- Task material -
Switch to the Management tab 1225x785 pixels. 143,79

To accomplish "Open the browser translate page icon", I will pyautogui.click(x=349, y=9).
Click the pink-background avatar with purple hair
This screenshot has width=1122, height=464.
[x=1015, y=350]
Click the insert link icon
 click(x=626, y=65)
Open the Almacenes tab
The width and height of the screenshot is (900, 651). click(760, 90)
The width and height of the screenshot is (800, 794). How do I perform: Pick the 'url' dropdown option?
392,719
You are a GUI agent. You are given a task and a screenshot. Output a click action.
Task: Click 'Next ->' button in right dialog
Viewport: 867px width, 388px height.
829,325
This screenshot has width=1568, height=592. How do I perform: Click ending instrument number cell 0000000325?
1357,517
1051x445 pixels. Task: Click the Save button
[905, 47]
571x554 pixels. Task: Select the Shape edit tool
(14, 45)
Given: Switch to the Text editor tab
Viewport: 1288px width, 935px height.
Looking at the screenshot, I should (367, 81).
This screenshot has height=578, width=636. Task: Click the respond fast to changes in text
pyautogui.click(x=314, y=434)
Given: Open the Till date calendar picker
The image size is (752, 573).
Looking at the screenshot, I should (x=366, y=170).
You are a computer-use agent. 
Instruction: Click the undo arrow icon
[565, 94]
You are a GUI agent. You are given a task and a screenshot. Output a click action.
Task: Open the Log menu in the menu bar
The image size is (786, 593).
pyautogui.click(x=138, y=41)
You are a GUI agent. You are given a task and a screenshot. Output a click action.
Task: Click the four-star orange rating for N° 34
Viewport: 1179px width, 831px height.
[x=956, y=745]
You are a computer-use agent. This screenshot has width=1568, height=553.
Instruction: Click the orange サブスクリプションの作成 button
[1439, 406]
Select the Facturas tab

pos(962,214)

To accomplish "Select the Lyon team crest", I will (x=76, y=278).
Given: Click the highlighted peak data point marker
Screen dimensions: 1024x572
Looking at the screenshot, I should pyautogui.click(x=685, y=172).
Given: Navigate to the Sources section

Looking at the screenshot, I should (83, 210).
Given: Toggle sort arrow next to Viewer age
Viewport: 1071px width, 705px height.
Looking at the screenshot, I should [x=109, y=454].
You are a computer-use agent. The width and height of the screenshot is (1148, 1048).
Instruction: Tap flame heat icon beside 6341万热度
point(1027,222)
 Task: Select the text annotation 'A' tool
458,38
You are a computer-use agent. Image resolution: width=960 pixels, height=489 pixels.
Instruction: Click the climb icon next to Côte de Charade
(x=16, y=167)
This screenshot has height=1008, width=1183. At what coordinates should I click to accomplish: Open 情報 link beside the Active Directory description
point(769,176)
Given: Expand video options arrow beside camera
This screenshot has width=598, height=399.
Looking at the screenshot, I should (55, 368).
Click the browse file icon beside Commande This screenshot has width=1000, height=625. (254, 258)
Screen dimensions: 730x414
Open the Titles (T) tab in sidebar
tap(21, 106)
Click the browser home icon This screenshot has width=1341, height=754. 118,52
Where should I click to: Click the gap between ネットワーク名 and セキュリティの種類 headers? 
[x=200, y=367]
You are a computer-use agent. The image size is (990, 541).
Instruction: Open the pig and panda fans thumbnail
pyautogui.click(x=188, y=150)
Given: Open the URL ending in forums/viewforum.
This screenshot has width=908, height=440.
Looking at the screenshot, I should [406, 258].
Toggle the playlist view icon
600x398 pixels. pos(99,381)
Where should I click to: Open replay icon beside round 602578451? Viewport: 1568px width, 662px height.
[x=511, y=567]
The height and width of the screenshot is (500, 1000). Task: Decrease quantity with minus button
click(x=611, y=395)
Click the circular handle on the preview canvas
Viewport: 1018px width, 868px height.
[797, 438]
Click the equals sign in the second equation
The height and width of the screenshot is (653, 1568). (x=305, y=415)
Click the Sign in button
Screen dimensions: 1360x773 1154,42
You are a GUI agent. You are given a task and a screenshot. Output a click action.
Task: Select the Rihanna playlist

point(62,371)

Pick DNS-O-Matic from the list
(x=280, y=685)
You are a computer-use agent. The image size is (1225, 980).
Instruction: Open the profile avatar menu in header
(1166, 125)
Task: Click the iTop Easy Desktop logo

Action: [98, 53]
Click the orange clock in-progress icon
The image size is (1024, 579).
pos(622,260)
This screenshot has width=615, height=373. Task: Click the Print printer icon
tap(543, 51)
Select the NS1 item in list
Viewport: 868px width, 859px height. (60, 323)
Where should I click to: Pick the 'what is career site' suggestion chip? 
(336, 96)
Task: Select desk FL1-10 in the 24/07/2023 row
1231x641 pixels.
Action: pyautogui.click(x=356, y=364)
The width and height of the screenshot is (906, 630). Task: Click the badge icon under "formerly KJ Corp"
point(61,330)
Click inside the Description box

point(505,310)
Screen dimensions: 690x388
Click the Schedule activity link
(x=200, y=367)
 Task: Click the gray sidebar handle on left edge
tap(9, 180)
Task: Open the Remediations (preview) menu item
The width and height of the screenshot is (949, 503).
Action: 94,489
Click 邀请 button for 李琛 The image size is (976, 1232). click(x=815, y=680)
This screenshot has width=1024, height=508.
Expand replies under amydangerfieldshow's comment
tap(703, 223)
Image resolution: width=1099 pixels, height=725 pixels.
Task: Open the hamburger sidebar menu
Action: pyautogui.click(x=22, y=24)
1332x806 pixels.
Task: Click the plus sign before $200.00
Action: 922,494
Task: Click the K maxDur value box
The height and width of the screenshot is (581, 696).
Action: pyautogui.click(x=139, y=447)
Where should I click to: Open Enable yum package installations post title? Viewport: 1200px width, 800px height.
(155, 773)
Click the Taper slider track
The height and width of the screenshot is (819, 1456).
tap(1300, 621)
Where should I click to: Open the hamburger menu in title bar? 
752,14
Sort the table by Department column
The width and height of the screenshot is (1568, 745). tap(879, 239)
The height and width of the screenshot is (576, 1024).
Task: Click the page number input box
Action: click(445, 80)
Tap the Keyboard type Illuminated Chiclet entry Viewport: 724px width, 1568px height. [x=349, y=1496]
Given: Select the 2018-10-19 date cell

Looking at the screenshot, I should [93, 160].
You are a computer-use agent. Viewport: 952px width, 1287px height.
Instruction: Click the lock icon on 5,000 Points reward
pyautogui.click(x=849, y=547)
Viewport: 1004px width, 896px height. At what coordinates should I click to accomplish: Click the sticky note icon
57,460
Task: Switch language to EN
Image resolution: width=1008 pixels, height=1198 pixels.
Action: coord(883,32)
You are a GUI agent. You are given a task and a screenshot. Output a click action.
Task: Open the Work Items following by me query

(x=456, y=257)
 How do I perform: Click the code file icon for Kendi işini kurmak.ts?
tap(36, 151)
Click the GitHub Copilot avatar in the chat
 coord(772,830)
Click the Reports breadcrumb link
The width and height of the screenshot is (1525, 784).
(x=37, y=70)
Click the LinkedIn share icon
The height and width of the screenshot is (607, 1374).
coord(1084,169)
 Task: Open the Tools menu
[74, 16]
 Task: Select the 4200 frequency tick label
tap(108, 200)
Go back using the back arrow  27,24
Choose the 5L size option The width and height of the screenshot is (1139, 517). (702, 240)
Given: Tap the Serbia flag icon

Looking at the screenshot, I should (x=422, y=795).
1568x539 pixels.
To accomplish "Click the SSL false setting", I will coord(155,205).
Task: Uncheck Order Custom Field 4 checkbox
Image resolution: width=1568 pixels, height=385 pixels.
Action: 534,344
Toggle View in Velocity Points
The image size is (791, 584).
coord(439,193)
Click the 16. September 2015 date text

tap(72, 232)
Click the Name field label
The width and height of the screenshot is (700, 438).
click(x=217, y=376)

- What you need to do -
Copy every line from the records above that contains the string "browser".

- Solution to the exercise -
To accomplish "Open the browser translate page icon", I will pyautogui.click(x=349, y=9).
Click the browser home icon This screenshot has width=1341, height=754. 118,52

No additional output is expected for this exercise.